Questo percorso di crescita vissuto dal Gigante trova anche una corrispondenza, all’interno del film, nel linguaggio che il personaggio adotta per tutta la durata della pellicola. All’inizio della pellicola il Gigante di ferro, infatti, non parla ed emette solo pochi versi; man mano che il film procede, il Gigante comincerà a imparare parole, termini, fino ad arrivare alla fine della pellicola con una padronanza avanzata della lingua, tanto che gli permetterà di comunicare, nel finale, con Hogarth le sue intenzioni finali, il suo sacrificio.
La celeberrima battuta finale “I am Superman” corona dunque non solo l’atto eroico finale del protagonista del film, ma porta con sé anche il senso ultimo del film legato alla scoperta e allo sviluppo della propria identità e della propria persona in base al proprio essere e moralità; per usare le parole di Dean all’interno del film, insomma, “You are who you choose to be“.
La cultura pop nel cinema di Brad Bird
Ne Il gigante di ferro è possibile riconoscere il grande amore che Brad Bird ha per la cultura pop nel suo senso più ampio, e che tocca principalmente il cinema di genere e i fumetti – amore che, peraltro, verrà omaggiato anche nel film successivo di Bird, Gli Incredibili. Non è un mistero, infatti, che un altro dei motivi per cui il regista ha deciso di ambientare il film negli anni ’50 del Novecento è proprio legato al grande proliferare di cultura pop soprattutto di genere, fondamentale per il racconto che voleva imbastire Bird.

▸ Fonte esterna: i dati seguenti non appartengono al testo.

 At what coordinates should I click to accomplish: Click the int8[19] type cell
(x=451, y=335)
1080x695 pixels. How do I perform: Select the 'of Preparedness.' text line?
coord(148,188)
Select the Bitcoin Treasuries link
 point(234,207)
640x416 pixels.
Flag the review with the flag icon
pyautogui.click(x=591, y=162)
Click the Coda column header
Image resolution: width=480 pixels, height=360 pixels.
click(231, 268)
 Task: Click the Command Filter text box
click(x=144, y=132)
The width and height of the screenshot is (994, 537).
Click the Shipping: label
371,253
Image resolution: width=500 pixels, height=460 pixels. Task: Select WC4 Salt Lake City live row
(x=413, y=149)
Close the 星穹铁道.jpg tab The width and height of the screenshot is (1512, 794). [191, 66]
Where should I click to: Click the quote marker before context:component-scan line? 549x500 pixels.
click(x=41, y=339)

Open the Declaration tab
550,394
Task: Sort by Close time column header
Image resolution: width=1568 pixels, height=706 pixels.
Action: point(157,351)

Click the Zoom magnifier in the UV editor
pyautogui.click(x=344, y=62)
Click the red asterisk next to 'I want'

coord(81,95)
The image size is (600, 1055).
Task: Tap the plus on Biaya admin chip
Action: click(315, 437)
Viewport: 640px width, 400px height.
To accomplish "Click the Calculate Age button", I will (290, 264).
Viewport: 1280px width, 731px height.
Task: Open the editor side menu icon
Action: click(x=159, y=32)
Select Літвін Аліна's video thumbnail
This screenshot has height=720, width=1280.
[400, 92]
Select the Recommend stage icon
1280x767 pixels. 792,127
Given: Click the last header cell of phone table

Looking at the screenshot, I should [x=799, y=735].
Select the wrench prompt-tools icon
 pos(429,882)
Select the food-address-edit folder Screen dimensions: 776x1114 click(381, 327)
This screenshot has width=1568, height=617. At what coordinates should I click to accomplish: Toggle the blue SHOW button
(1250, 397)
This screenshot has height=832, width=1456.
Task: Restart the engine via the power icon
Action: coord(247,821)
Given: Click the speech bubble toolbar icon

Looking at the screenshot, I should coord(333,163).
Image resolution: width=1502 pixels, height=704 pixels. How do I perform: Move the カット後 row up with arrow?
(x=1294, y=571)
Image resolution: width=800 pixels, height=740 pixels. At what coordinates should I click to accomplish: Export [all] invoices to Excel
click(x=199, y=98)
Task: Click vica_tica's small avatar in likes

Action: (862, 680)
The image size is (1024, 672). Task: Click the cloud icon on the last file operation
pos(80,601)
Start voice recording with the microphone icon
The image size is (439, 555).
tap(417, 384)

Questo apprezzamento per la produzione di genere si riscontra ne Il gigante di ferro su più livelli. Il livello più superficiale è legato primariamente alle incursioni esplicite di fumetti e film all’interno della pellicola: il protagonista, infatti, viene presentato sin da subito come appassionato di film spaventosi e di fantascienza degli anni ’50, sulla falsa riga de L’invasione degli ultracorpi di Don Siegel (non a caso all’inizio della pellicola Hogarth sta vedendo in TV proprio una parodia di questo cinema di fantascienza cheap) e di fumetti della Action Comics, che darà da leggere al Gigante come favola della buonanotte.
Oltre a questi richiami diretti, il regista omaggia anche ad un livello più profondo questo tipo di produzione: la stessa sceneggiatura de Il gigante di ferro e lo stesso design dei personaggi richiamano inevitabilmente la produzione fantascientifica proprio degli anni ’50. Da un lato, infatti, la storia presenta alcuni stilemi tradizionali della narrativa di fantascienza (l’invasione, l’esercito, il contatto con l’umano), i quali vengono tuttavia piegati alle necessità della storia che Bird vuole raccontare; dall’altro design come quello del Gigante non possono non richiamare alla mente la visione del futuro che l’epoca atomica aveva, fatto di robot spigolosi e metallici, un immaginario che fondeva avanzata tecnologia e pericolo immanente.
È anche grazie a dettagli come questi che Il gigante di ferro è riuscito a distinguersi nel panorama cinematografico del periodo. Questi accorgimenti, queste costruzioni e queste scelte rendono infatti la pellicola un prodotto estremamente personale, intimo per Bird; elementi come questo aggiungono forte personalità e sensibilità a una pellicola destinata ad essere ricordata e amata ancora molto a lungo.